A Clandestine Corporate Affair(59)
His father shrank back visibly. He nodded and stuck his hands in his pants pockets. “Okay, what did you come here for?”
He honestly had no clue. “This was a bad idea,” he said. “I’m sorry to have bothered you.”
He turned to leave, and got to the door before he realized that he couldn’t go, not until he had some answers. He turned back to his father. “I have a son.”
His father blinked with surprise. “I—I didn’t know. How old is he?”
“Nine months. His name is Max.”
“Congratulations.”
“He’s a great kid. He looks a lot like me, but he has his mother’s eyes. And he has the Everette birthmark.” A ball of emotion rolled up into his throat. “He’s beautiful and smart and I love him more than life itself, and I’m probably never going to see him again.”
“Why?”
“Because I’m so damned afraid that I’m going to do to him what you did to me.” He hadn’t expected to blurt that out, and clearly his father hadn’t, either. There was nothing like getting right to the point.
“Why don’t you come in and sit down?” his father said.
“I don’t want to sit down. I just want to know why. Why did you do it? Tell me why so I can figure out how to be different.”
“Not a day goes by that I don’t regret the way I treated you and your brother. I know I wasn’t a great father.”
“That does not help me.”
His father shrugged. “I guess…it was the way I was raised. It’s all I knew.”
Great. So, it was some twisted family tradition. That was just swell. “So in other words, I’m screwed.”
He sighed and shook his head. “No. You have a choice. Just like I did. I chose not to change. I spent twenty miserable years with a woman I loved more than life itself, and all she wanted from me was my name and as much of my money as she could get her greedy hands on. I was bitter and heartbroken, and instead of taking it out on the person who deserved it, I took it out on my kids.”
“You actually loved her?” Somehow he found that hard to believe. She was just so…unlovable. Stunningly beautiful, yes, but cold and selfish.
“Of course I loved her. Why did you think I married her?”
“Because she was pregnant.”
“She didn’t find out she was pregnant until after we were engaged. Almost two months, if memory serves.”
Nathan shook his head. “That can’t be right. I heard grandmother and Aunt Caroline talking when I was a kid. They said you had to get married.”
“Your grandmother never liked your mom. She thought she was beneath the Everette name. She was furious when she found out that I proposed. I think she had herself convinced that I would come to my senses and break the engagement, so when your mom got pregnant, I guess in her own twisted way, your grandmother probably thought we had to get married.”
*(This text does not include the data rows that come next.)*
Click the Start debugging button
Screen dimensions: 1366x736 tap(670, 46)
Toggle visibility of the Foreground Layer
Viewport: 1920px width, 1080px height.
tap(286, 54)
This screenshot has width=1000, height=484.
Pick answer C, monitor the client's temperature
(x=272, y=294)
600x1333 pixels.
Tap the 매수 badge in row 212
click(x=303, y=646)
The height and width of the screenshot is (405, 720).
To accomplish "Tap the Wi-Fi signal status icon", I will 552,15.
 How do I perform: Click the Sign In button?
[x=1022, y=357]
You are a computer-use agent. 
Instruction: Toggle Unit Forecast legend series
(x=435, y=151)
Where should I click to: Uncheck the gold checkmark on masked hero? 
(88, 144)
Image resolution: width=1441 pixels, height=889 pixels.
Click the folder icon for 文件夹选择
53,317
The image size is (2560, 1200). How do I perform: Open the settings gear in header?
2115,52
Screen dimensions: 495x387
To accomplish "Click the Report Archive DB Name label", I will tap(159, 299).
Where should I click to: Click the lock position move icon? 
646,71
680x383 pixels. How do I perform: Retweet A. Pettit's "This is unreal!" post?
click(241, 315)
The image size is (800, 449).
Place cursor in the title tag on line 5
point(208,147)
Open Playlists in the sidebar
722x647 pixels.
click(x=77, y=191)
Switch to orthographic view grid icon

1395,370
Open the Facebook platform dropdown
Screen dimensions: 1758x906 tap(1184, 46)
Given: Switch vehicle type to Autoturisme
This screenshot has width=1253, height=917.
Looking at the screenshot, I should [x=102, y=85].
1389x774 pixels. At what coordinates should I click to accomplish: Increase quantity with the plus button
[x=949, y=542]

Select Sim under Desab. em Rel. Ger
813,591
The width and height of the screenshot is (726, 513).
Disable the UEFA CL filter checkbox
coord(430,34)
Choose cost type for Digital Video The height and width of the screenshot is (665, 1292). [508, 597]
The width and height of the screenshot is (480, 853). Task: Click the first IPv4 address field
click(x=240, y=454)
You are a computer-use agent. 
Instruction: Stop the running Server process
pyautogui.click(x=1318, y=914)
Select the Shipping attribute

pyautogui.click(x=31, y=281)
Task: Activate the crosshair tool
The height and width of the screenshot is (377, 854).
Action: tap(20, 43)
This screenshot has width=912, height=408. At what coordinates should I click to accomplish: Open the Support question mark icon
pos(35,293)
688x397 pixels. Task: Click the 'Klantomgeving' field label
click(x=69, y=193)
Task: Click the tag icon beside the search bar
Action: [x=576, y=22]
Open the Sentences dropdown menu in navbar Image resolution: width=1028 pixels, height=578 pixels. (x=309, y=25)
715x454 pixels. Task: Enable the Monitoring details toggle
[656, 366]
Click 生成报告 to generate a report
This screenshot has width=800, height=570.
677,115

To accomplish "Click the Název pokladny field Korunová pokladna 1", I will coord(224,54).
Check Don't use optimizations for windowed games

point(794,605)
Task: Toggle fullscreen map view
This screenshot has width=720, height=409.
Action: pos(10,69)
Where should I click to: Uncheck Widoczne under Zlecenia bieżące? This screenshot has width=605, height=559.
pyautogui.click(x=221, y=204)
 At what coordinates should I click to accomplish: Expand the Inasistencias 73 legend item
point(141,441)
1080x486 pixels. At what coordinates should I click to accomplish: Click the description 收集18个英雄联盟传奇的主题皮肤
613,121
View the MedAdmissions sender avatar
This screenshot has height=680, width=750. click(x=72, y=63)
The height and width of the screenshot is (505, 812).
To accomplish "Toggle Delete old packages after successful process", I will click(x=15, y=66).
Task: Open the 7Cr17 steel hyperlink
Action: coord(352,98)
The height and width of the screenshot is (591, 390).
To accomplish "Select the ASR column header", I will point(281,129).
Nathan was beginning to think that everything he knew about his life was wrong. Or at the very least grossly misinterpreted. There was only one thing that didn’t make sense…
“You said it’s the way you were raised, but didn’t your father die when you were four years old?”
“I don’t really remember him, but as far as I know, my father never laid a hand on me.”
It took a second for the meaning of his words to sink in. “Are you saying Grandmother…”
“She looked harmless, but that woman was mean as a snake.”
Damn. It was bad enough for a boy to be bullied by his father, but coming from his mother it had to be even more humiliating and degrading. Then to be married to a woman he loved who didn’t love him back. Picking on his sons, who were too young to defend themselves, must have made him feel empowered.
“Son, the bottom line is that your grandmother was a very unhappy person, and so was I. I was a miserable excuse for a father. And nowhere does it say that you’re destined to be just like me. You can be whatever kind of father you want to be. You make the choice.”
If it was his choice, then he chose to be different. And if he made mistakes, they would be his own, and hopefully he would learn from them along the way.
“I have to go,” he told his father.
He nodded, but he looked…sad. And for a second Nathan actually felt sorry for him. Which beat the hell out of hating him.
“Maybe you could stop by again sometime,” he said. “I don’t know if your brother told you, but I’m getting married. Again.”